Leitsatz

Art. 168 Buchst. a der Richtlinie 2006/112/EG des Rates vom 28.11.2006 über das gemeinsame Mehrwertsteuersystem ist dahin auszulegen, dass ein Steuerpflichtiger, der als solcher ein Investitionsgut erworben und es dem Vermögen des Unternehmens zugeordnet hat, berechtigt ist, die auf den Erwerb dieses Gegenstands entrichtete Mehrwertsteuer in dem Steuerzeitraum abzuziehen, in dem der Steueranspruch entstanden ist, auch wenn dieser Gegenstand nicht sofort für unternehmerische Zwecke verwendet wird. Es ist Sache des vorlegenden Gerichts, zu ermitteln, ob der Steuerpflichtige das Investitionsgut für die Zwecke seiner wirtschaftlichen Tätigkeit erworben hat, und gegebenenfalls zu prüfen, ob eine betrügerische Praxis vorliegt.

 

Normenkette

Richtlinie 2006/112/EG – Art. 168 (§ 15 UStG)

 

Sachverhalt

Eine Gesellschaft, die Hotels am Meer betreibt, hatte in der weit entfernten Hauptstadt mit Vorsteuerabzug eine Wohnung erworben, aber weder Umsätze noch eine unternehmensfremde Verwendung versteuert, sondern dem bulgarischen FA erklärt, die Verwendung sei immer noch beabsichtigt.

 

Entscheidung

Die wesentlichen Kriterien ergeben sich aus den Praxis-Hinweisen. Ob eine ernsthafte Absicht für eine (beabsichtigte) unternehmerische Verwendung besteht, ist Tatfrage, die das FG gegebenenfalls klären muss

 

Hinweis

1. Der Vorsteuerabzug setzt nach Art. 168 MwStSystRL (ebenso wie nach § 15 UStG) beim Erwerb eines Gegenstands die Absicht voraus, diesen als Unternehmer, d.h. für besteuerte Umsätze oder steuerfreie mit Vorsteuerabzugsrecht, zu verwenden.

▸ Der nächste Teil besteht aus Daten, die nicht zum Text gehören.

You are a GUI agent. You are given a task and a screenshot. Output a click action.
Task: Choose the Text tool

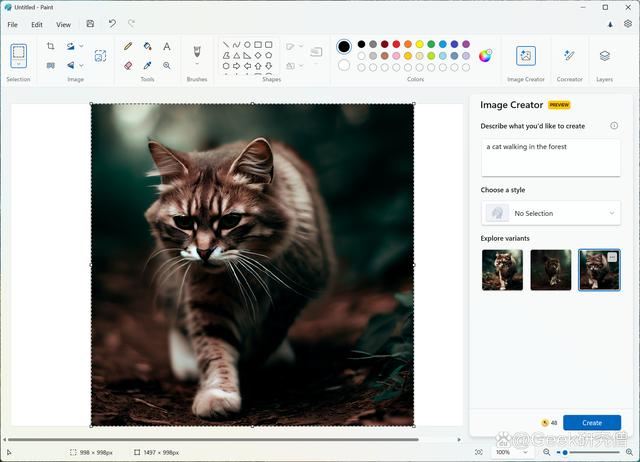pos(166,46)
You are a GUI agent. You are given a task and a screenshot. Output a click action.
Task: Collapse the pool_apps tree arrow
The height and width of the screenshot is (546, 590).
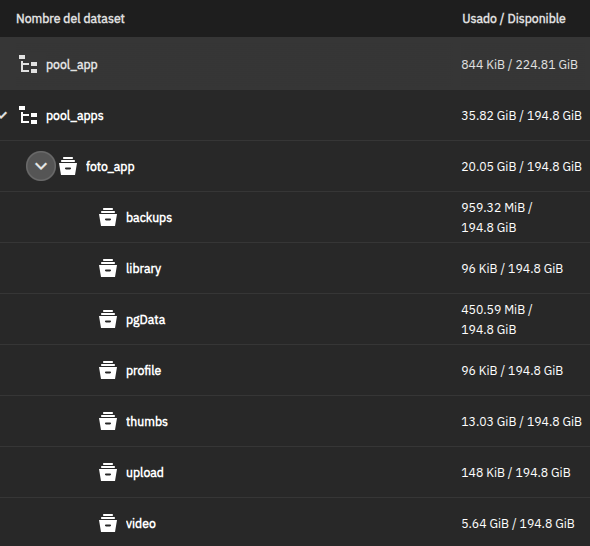(3, 115)
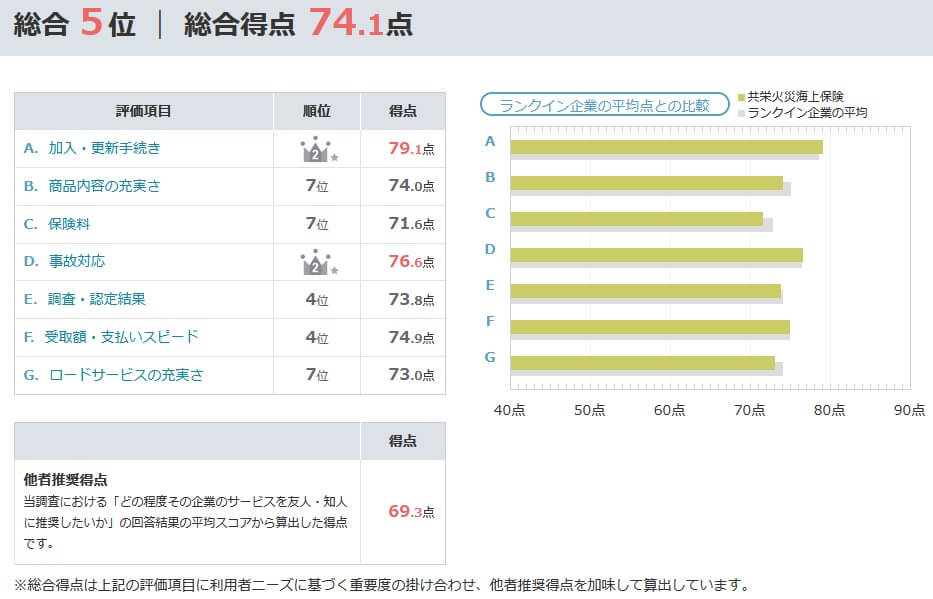Viewport: 933px width, 599px height.
Task: Click the 他者推奨得点 heading
Action: tap(66, 479)
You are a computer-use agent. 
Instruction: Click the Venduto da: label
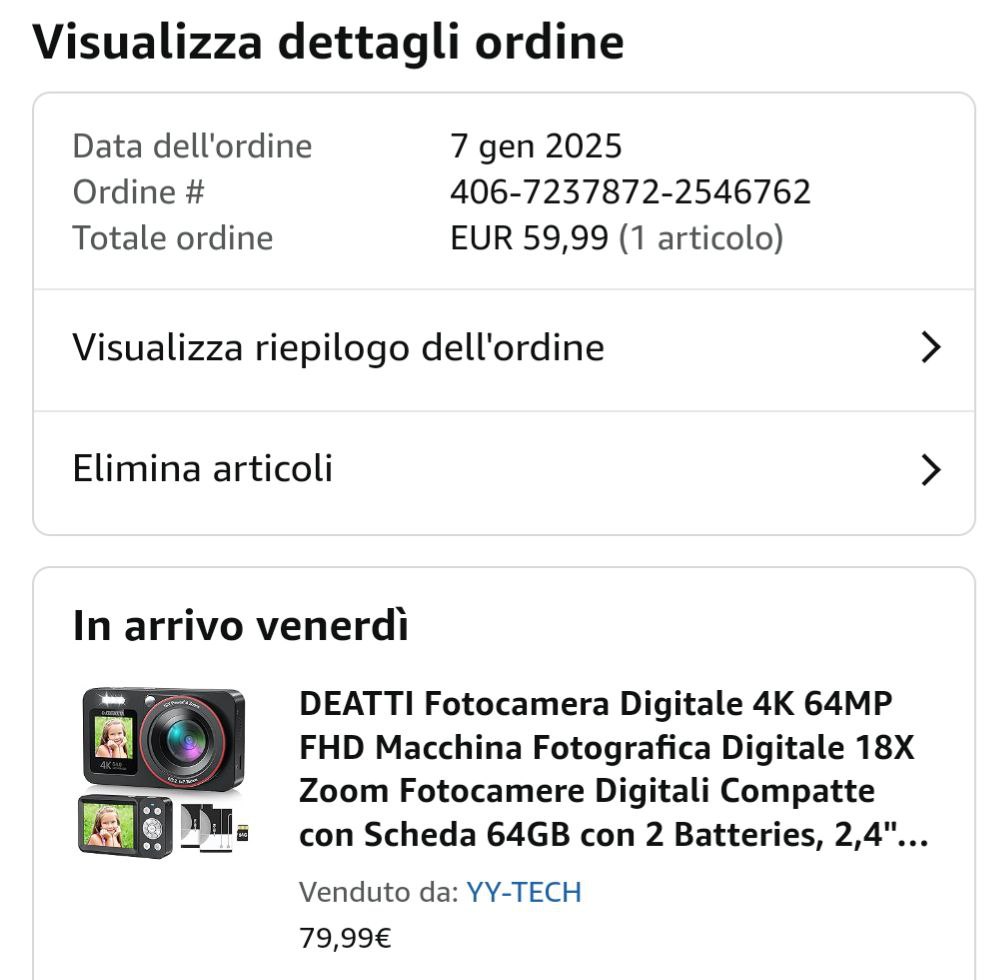click(379, 892)
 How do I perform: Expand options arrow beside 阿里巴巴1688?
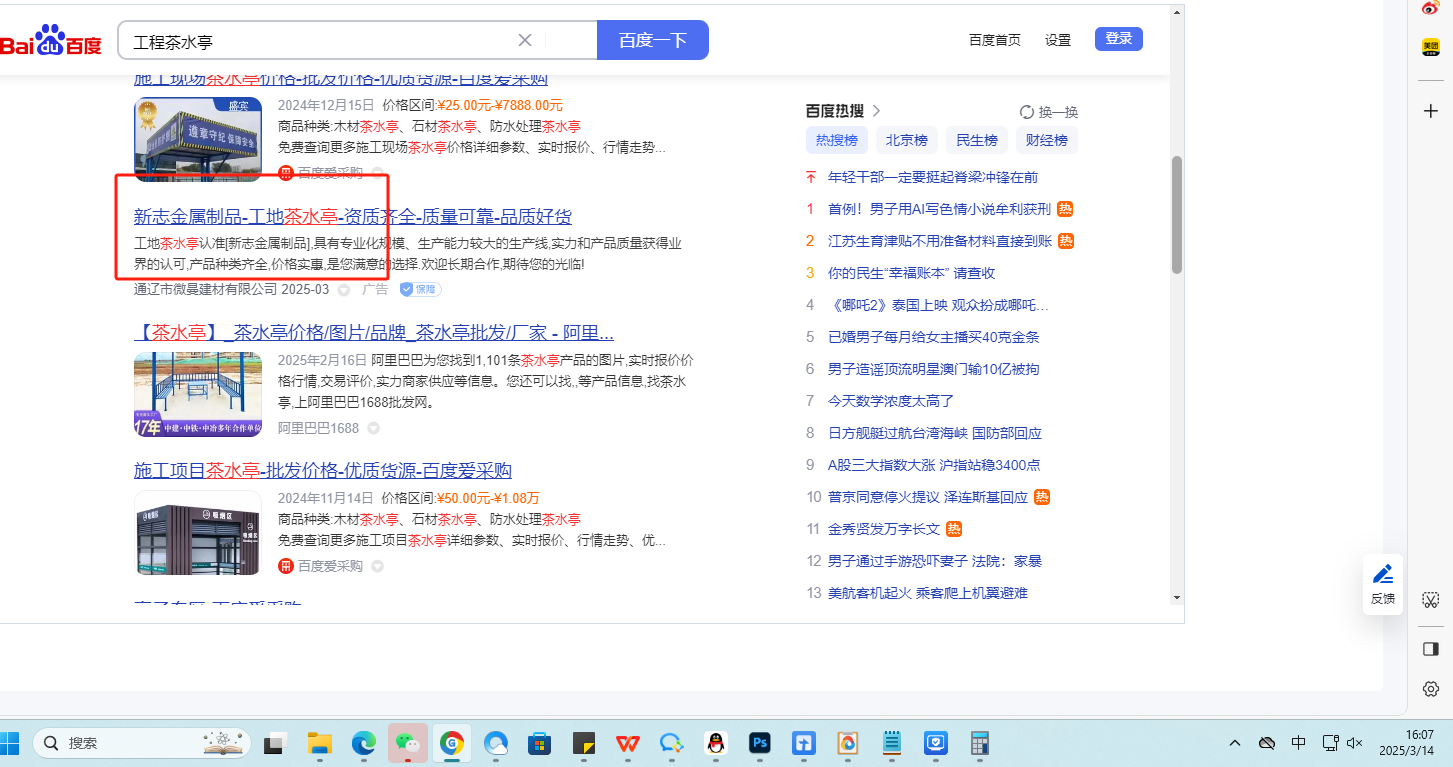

2. Ob ein auch privat verwendbarer Gegenstand für Zwecke des Unternehmens (in der Terminologie des EuGH "als Unternehmer") erworben wird, ist Tatfrage, bei der alle für und gegen diese Absicht sprechenden Gründe zu würdigen sind. Dass der Gegenstand nicht sofort im Anschluss an den Erwerb für unternehmerische Zwecke genutzt wird, ist jedenfalls nicht allein entscheidend.

3.In Fällen von Betrug oder Missbrauch, in denen unternehmerische Zweckverfolgung oder die Absicht, eine bestimmte wirtschaftliche Tätigkeit aufzunehmen, nur vorgespiegelt wird, kann die Steuerbehörde rückwirkend die Erstattung der abgezogenen Beträge verlangen.

4. Eine missbräuchliche Praxis liegt vor, wenn ein Umsatz trotz formaler Anwendung der Bedingungen der einschlägigen Regelungen einen Steuervorteil zum Ergebnis hat, dessen Gewährung dem mit diesen Bestimmungen verfolgten Ziel zuwiderliefe, und sich aus objektiven Anhaltspunkten ergibt, dass mit dem fraglichen Umsatz im Wesentlichen ein Steuervorteil erlangt werden soll.